Which I suppose is the real point of this distressingly timely novel. If a white, southern, small-town sheriff can be a victim of uncritical thinking, how much more a homeless, violence-prone young black man with a weapon? James Cherry puts Alex front and center and refuses to allow us the relief of looking away, or of over-simplifying. Alex is bewilderingly complex and contradictory: he has read widely and lets his reading shape his mind in impressive ways, yet his own poetry remains abysmally incoherent, stillborn in ways he simply can’t see. He can smoothly chat up a young woman and get her interested in him despite full disclosure (more or less) of his medical circumstances, then an hour later fail to grasp the most basic classroom discussion etiquette. And yes, he hears voices – more specifically a voice: “Tobi,” a young black street tough from, of all the places Alex has never been, Chicago. Tobi is far more aware of his (their?) surroundings than Alex, and more street-smart as well. Tobi catches conversational subtext that Alex misses; he reminds Alex – as a potential active shooter – to watch doorways and stay away from open windows. Alex is even aware that Tobi is his creation, a means of accessing some of his own mental functioning, but finds this alter ego too useful to discard or to re-integrate. Their often Socratic dialogue clearly helps Alex think through his situation, his motives, and his rapidly shrinking pool of options. We need every bit of this information in order to keep up, and it’s still not enough: Alex remains just beyond the reach of our full understanding. But that very complexity keeps us engaged, keeps us struggling to comprehend, rather than labelling him and moving on. That, folks, is how you defeat a stereotype.

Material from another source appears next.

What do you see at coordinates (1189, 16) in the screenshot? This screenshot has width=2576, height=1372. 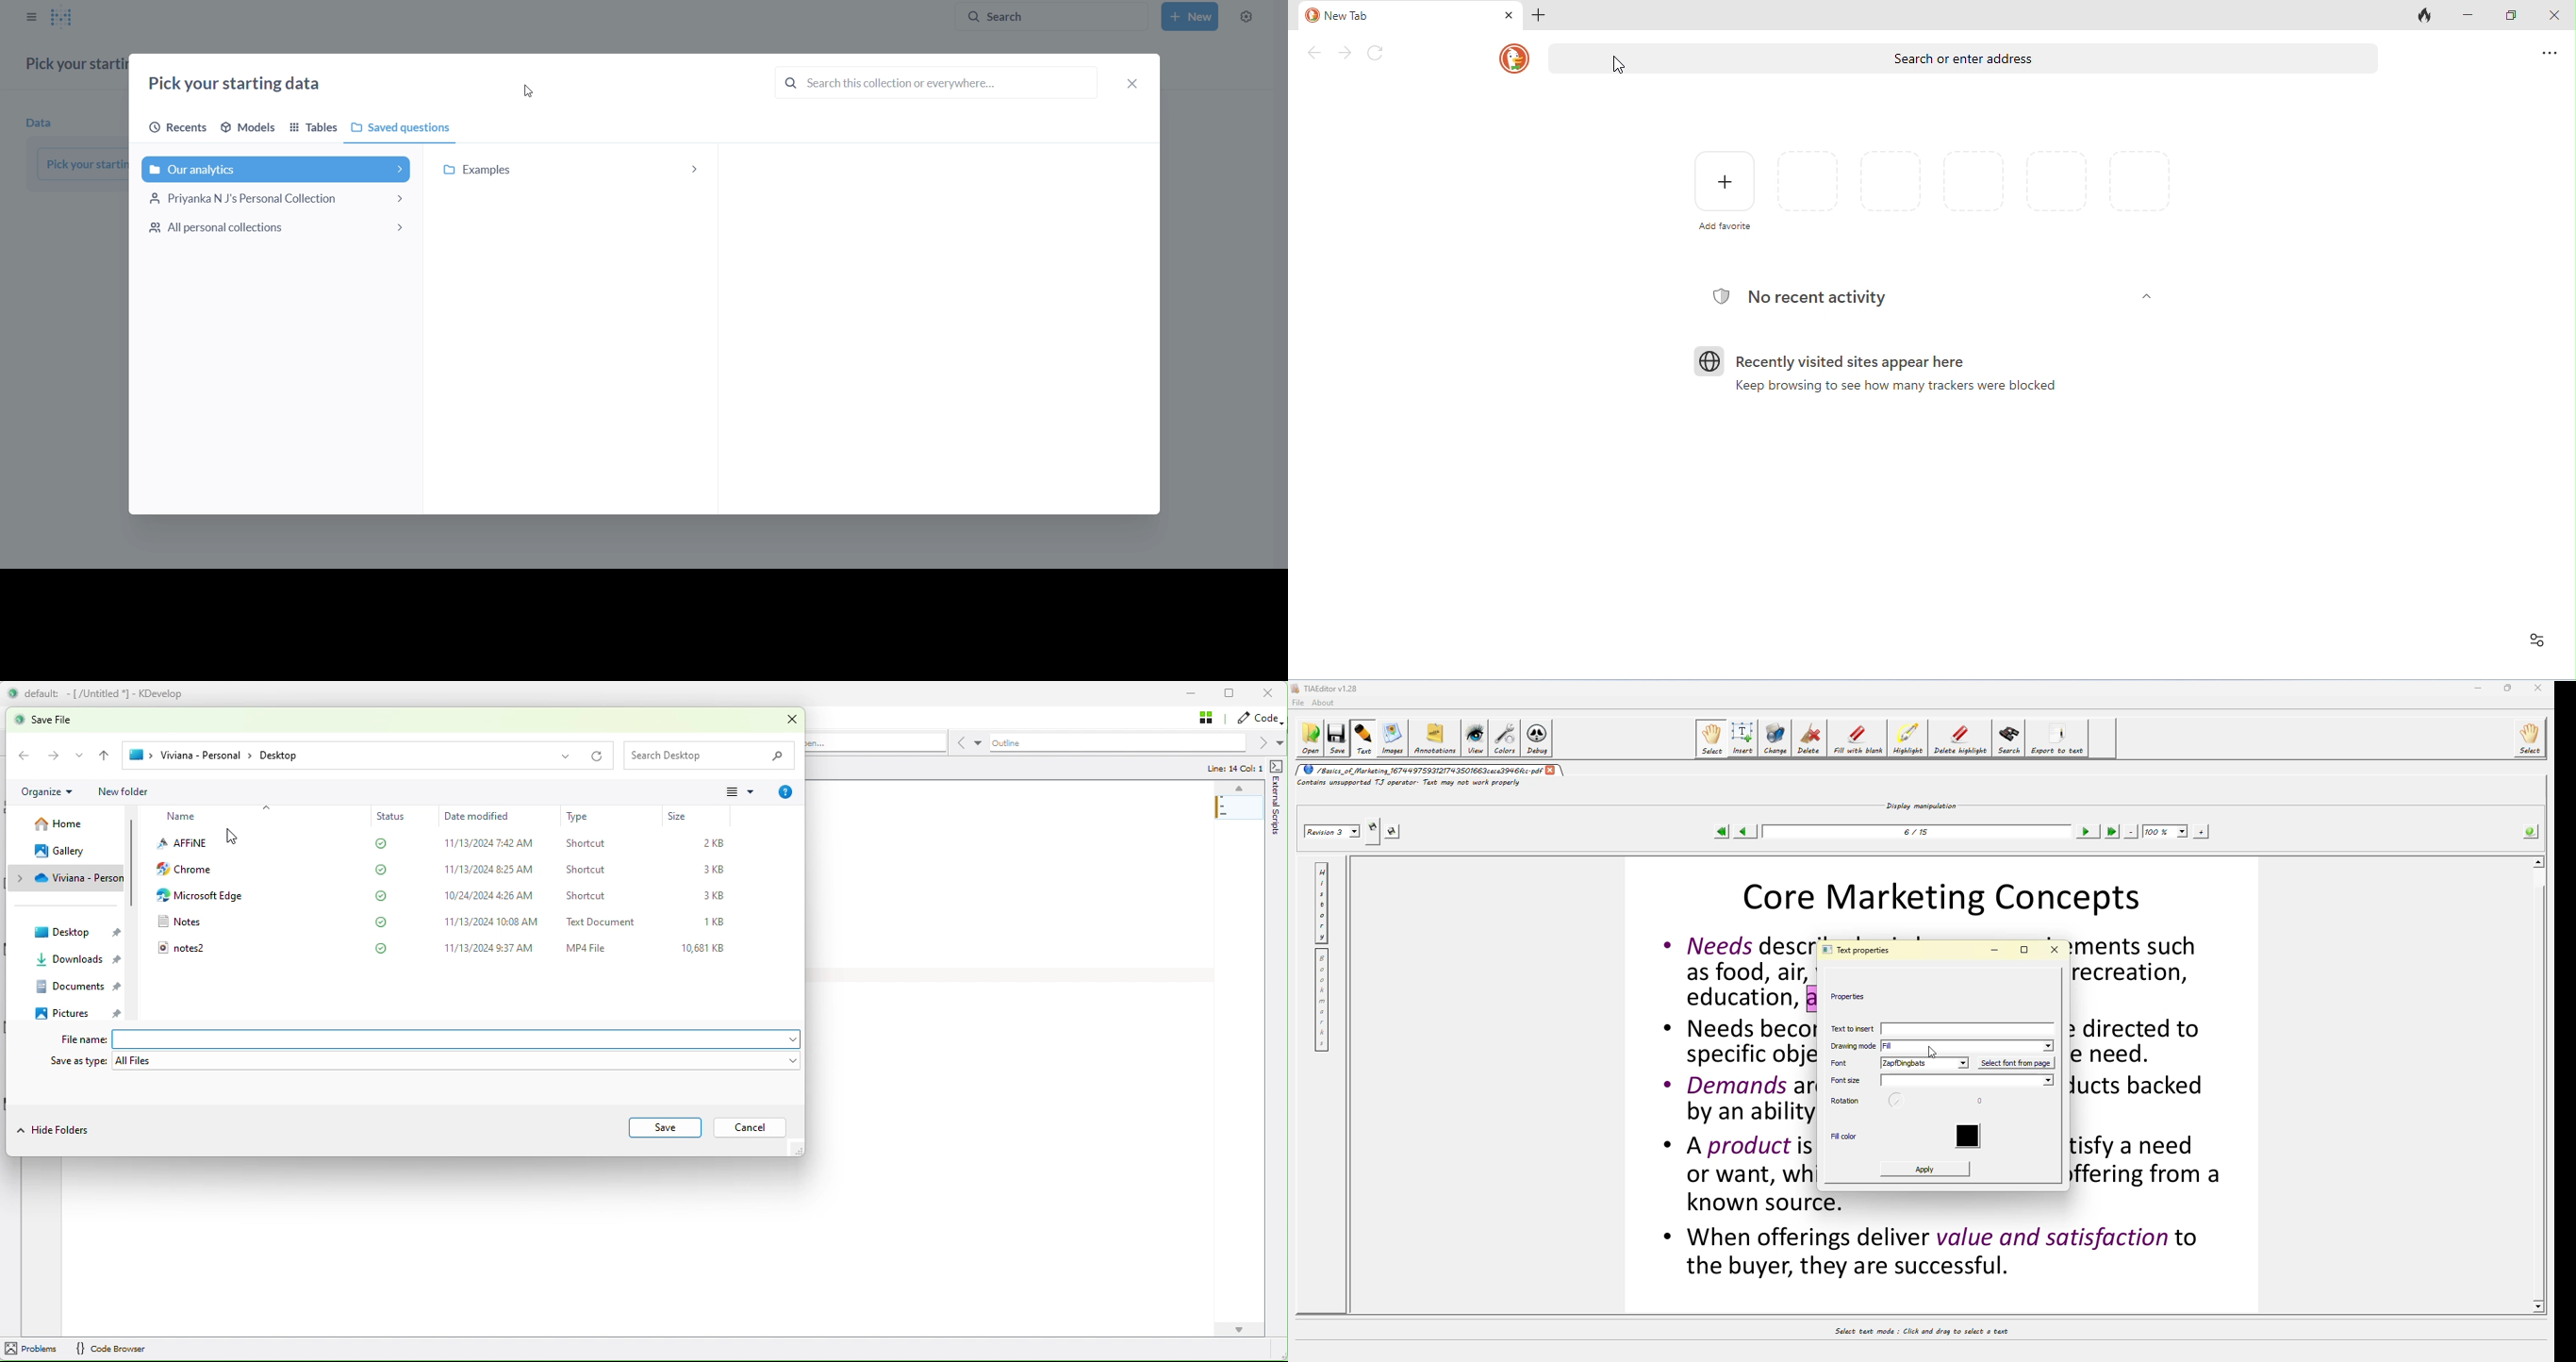 I see `new` at bounding box center [1189, 16].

Edge of the Wind isn’t perfect, of course. James Cherry’s style can be a little clumsy in spots, and the plot dawdles a bit getting Alex from home (well, a spare room at his sister’s house) to the college campus where the main events occur. Sheriff Johnsey doesn’t talk or act like a man who lost his only child just a year earlier (an easy fix: put the death ten or twenty years into the past; Johnsey is old enough for the arithmetic to work). But those are minor defects. Edge of the Wind is a fast, suspenseful, believable ride. It entertains. More importantly, it has a thing or two to teach us.